:: RECORDS TO USE ::

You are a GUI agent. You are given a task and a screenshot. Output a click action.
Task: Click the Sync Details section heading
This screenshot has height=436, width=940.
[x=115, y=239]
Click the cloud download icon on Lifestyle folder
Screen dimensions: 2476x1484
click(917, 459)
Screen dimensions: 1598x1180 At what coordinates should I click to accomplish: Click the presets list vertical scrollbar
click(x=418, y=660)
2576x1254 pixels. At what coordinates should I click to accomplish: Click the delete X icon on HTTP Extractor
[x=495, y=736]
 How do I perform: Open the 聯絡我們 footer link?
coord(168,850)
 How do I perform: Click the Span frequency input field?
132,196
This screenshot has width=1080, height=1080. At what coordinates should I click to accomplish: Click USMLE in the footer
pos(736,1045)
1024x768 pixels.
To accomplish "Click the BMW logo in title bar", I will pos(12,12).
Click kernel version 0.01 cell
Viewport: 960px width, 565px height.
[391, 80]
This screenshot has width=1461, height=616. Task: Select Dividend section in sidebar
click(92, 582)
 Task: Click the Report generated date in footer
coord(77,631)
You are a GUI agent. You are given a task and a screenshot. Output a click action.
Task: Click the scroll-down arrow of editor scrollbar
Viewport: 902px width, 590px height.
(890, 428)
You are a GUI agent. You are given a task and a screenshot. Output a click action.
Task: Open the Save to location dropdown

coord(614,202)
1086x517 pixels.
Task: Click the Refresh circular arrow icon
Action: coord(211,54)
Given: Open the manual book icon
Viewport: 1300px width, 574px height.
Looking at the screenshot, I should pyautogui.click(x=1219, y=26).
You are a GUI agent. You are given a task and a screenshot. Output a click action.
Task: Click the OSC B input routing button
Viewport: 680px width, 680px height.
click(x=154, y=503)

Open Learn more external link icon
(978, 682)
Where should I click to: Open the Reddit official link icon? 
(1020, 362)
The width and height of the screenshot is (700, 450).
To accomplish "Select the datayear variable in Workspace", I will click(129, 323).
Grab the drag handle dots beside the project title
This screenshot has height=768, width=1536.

:::

*TASK DETAILS:* When you reach the line that contains "Given: Open the manual book icon", stop; that line and every line before it, from the very first line of the data, should be restated word for word.

*EXERCISE ANSWER:*
You are a GUI agent. You are given a task and a screenshot. Output a click action.
Task: Click the Sync Details section heading
This screenshot has height=436, width=940.
[x=115, y=239]
Click the cloud download icon on Lifestyle folder
Screen dimensions: 2476x1484
click(917, 459)
Screen dimensions: 1598x1180 At what coordinates should I click to accomplish: Click the presets list vertical scrollbar
click(x=418, y=660)
2576x1254 pixels. At what coordinates should I click to accomplish: Click the delete X icon on HTTP Extractor
[x=495, y=736]
 How do I perform: Open the 聯絡我們 footer link?
coord(168,850)
 How do I perform: Click the Span frequency input field?
132,196
This screenshot has width=1080, height=1080. At what coordinates should I click to accomplish: Click USMLE in the footer
pos(736,1045)
1024x768 pixels.
To accomplish "Click the BMW logo in title bar", I will pos(12,12).
Click kernel version 0.01 cell
Viewport: 960px width, 565px height.
[391, 80]
This screenshot has width=1461, height=616. Task: Select Dividend section in sidebar
click(92, 582)
 Task: Click the Report generated date in footer
coord(77,631)
You are a GUI agent. You are given a task and a screenshot. Output a click action.
Task: Click the scroll-down arrow of editor scrollbar
Viewport: 902px width, 590px height.
(890, 428)
You are a GUI agent. You are given a task and a screenshot. Output a click action.
Task: Open the Save to location dropdown

coord(614,202)
1086x517 pixels.
Task: Click the Refresh circular arrow icon
Action: coord(211,54)
Given: Open the manual book icon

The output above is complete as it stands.